AMD Threadripper 1950X Trounces Core I9-7900X In Multithreading Benchmark (pcper.com)
dryriver writes: The Cinebench R15 benchmark is a popular tool for measuring how well CPUs cope with multithreaded compute loads. AMD's Threadripper 1950X 16 core CPU, priced at $999 according to AMD, benchmarks 41% faster in Cinebench R15 than Intel's also $999 10 core Core i9-7900X CPU. While Intel's Core i9-7900X scores 2186 points on Cinebench, AMD's Threadripper 1950X scores 3046 points. Even the cheaper 12 core $799 Threadripper 1920X is over 200 points faster in Cinebench R15 than Intel's Core i9-7900X. Intel has its own 16 core Core i9-7960X in the works, performance yet unknown, priced at $1,699, but AMD's 16 core part currently appears to be a full $700 cheaper than Intel's MSRP. It remaines to be seen who is faster in single-threaded performance -- Intel may take that crown --and what the power consumption of a fully loaded Threadripper looks like compared to its Core i9 counterpart.

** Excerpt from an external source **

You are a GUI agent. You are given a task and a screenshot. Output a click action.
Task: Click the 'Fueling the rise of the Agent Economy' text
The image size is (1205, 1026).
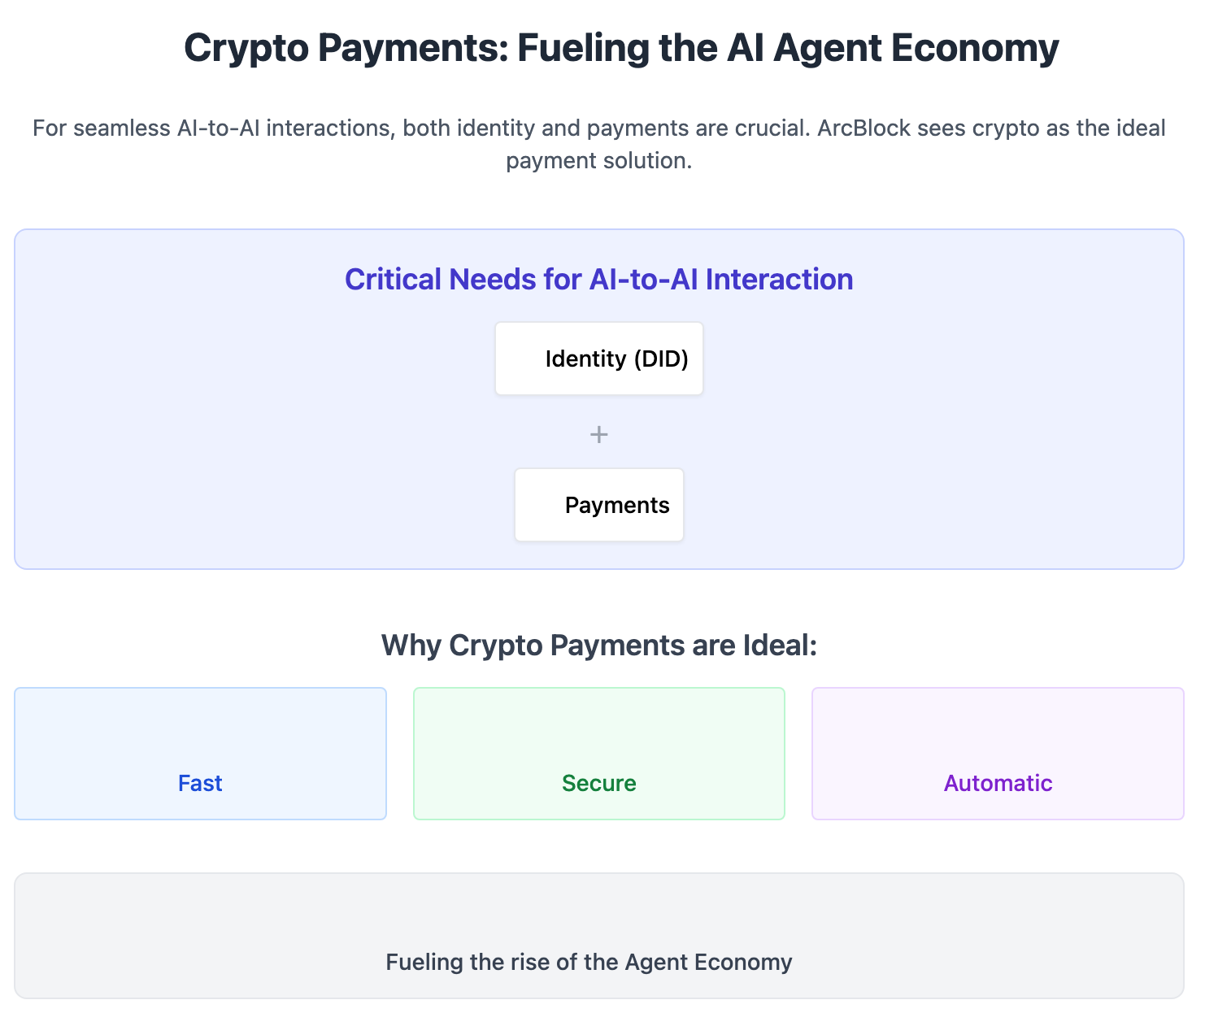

I surely hope it's servers. These processors would be silly in a desktop computer. We're not even fully loading down 2-8 core machines now. Gaming performance has and still is a single core endeavor, and even now, most of my stuff has trouble pegging any cores to 100% for any length of time.
About the only thing I do that consumes a lot of cpu time is compiling. Not very many computer users compile stuff.

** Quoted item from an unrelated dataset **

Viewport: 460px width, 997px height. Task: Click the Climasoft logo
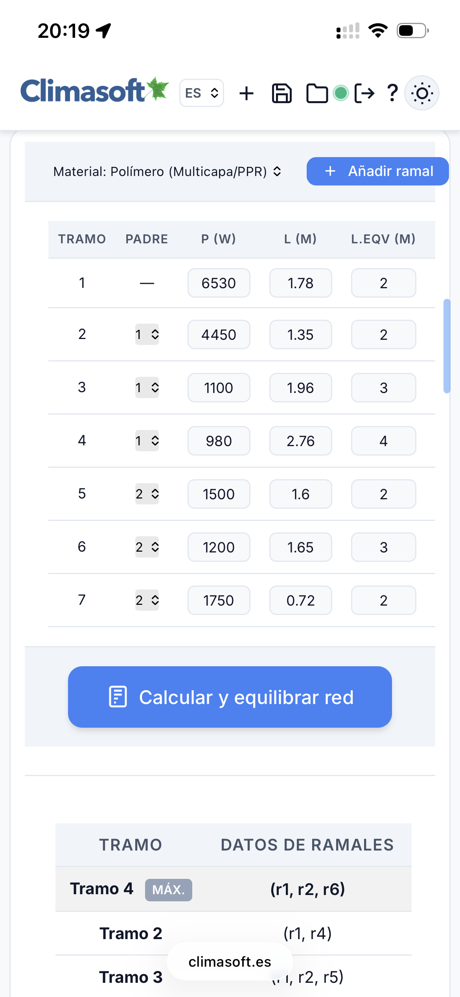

Again, it's ultimate more of the same lackluster improvements. Throwing more threads/core at stuff, when it's still who's got the FASTER single core that matters at the end of the day. At least in my opinion.
For servers however, running virtualization stuff, these CPU's should be great, squeeze even more out every physical server unit.
I managed to peg my 8 core Xeon at nearly 100% CPU usage for about 6 months straight - 7 days a week, 24 hours a day doing video transcoding on a library. But yes, any computer with more than 2 cores is really a niche computer these days since 90+ of the people run computers with CPUs idling 90%+. The $100 Ryzen 3 will be more than enough power for the masses. The greatest "performance" boost for personal computers in the last few years -- for the masses -- has been flash based SSDs...
2011 called. It wants its joke back.
Wake up! They aren't selling Bulldozer anymore!